#### What you should do
Can you rewrite all of these records so that "Toggle" becomes "Switch", with nothing else altered?

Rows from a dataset
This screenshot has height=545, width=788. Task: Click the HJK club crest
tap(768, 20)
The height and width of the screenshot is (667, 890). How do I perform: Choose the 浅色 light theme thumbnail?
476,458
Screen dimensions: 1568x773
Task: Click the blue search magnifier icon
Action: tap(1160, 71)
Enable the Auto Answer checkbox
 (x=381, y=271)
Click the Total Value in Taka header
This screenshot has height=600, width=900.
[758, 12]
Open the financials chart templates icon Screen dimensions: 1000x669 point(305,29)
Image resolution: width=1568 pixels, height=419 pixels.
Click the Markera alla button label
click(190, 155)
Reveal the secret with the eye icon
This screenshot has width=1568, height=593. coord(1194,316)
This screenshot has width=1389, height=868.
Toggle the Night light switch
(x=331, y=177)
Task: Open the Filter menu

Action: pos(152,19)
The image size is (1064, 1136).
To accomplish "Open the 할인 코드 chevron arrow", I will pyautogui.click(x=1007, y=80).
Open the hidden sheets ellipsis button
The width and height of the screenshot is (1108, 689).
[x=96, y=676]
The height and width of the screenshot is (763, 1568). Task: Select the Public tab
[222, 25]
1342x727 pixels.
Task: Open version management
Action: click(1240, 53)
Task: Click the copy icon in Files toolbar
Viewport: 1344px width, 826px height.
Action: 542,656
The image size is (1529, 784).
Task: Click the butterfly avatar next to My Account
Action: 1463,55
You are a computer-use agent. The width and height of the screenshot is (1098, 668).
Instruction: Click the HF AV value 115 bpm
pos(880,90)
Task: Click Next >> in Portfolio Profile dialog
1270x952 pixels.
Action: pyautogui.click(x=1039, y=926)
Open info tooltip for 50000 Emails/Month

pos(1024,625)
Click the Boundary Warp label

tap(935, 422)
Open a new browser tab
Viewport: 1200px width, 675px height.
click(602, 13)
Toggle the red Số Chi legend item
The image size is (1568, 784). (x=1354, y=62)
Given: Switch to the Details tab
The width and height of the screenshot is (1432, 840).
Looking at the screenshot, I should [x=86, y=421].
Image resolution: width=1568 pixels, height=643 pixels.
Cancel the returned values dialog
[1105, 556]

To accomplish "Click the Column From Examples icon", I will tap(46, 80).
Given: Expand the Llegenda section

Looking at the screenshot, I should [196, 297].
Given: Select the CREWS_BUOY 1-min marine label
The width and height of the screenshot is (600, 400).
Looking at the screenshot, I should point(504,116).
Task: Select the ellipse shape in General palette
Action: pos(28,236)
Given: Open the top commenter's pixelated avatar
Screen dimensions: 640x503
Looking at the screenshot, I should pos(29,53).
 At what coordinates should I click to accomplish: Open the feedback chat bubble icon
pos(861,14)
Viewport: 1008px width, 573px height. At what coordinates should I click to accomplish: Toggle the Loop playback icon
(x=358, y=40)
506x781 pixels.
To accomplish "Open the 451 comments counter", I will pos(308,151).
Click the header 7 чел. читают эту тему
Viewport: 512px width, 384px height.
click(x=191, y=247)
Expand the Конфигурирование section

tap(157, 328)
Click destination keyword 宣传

#### Complete output
This screenshot has height=545, width=788. Task: Click the HJK club crest
tap(768, 20)
The height and width of the screenshot is (667, 890). How do I perform: Choose the 浅色 light theme thumbnail?
476,458
Screen dimensions: 1568x773
Task: Click the blue search magnifier icon
Action: tap(1160, 71)
Enable the Auto Answer checkbox
 (x=381, y=271)
Click the Total Value in Taka header
This screenshot has height=600, width=900.
[758, 12]
Open the financials chart templates icon Screen dimensions: 1000x669 point(305,29)
Image resolution: width=1568 pixels, height=419 pixels.
Click the Markera alla button label
click(190, 155)
Reveal the secret with the eye icon
This screenshot has width=1568, height=593. coord(1194,316)
This screenshot has width=1389, height=868.
Switch the Night light switch
(x=331, y=177)
Task: Open the Filter menu

Action: pos(152,19)
The image size is (1064, 1136).
To accomplish "Open the 할인 코드 chevron arrow", I will pyautogui.click(x=1007, y=80).
Open the hidden sheets ellipsis button
The width and height of the screenshot is (1108, 689).
[x=96, y=676]
The height and width of the screenshot is (763, 1568). Task: Select the Public tab
[222, 25]
1342x727 pixels.
Task: Open version management
Action: click(1240, 53)
Task: Click the copy icon in Files toolbar
Viewport: 1344px width, 826px height.
Action: 542,656
The image size is (1529, 784).
Task: Click the butterfly avatar next to My Account
Action: 1463,55
You are a computer-use agent. The width and height of the screenshot is (1098, 668).
Instruction: Click the HF AV value 115 bpm
pos(880,90)
Task: Click Next >> in Portfolio Profile dialog
1270x952 pixels.
Action: pyautogui.click(x=1039, y=926)
Open info tooltip for 50000 Emails/Month

pos(1024,625)
Click the Boundary Warp label

tap(935, 422)
Open a new browser tab
Viewport: 1200px width, 675px height.
click(602, 13)
Switch the red Số Chi legend item
The image size is (1568, 784). (x=1354, y=62)
Given: Switch to the Details tab
The width and height of the screenshot is (1432, 840).
Looking at the screenshot, I should [x=86, y=421].
Image resolution: width=1568 pixels, height=643 pixels.
Cancel the returned values dialog
[1105, 556]

To accomplish "Click the Column From Examples icon", I will tap(46, 80).
Given: Expand the Llegenda section

Looking at the screenshot, I should [196, 297].
Given: Select the CREWS_BUOY 1-min marine label
The width and height of the screenshot is (600, 400).
Looking at the screenshot, I should point(504,116).
Task: Select the ellipse shape in General palette
Action: pos(28,236)
Given: Open the top commenter's pixelated avatar
Screen dimensions: 640x503
Looking at the screenshot, I should pos(29,53).
 At what coordinates should I click to accomplish: Open the feedback chat bubble icon
pos(861,14)
Viewport: 1008px width, 573px height. At what coordinates should I click to accomplish: Switch the Loop playback icon
(x=358, y=40)
506x781 pixels.
To accomplish "Open the 451 comments counter", I will pos(308,151).
Click the header 7 чел. читают эту тему
Viewport: 512px width, 384px height.
click(x=191, y=247)
Expand the Конфигурирование section

tap(157, 328)
Click destination keyword 宣传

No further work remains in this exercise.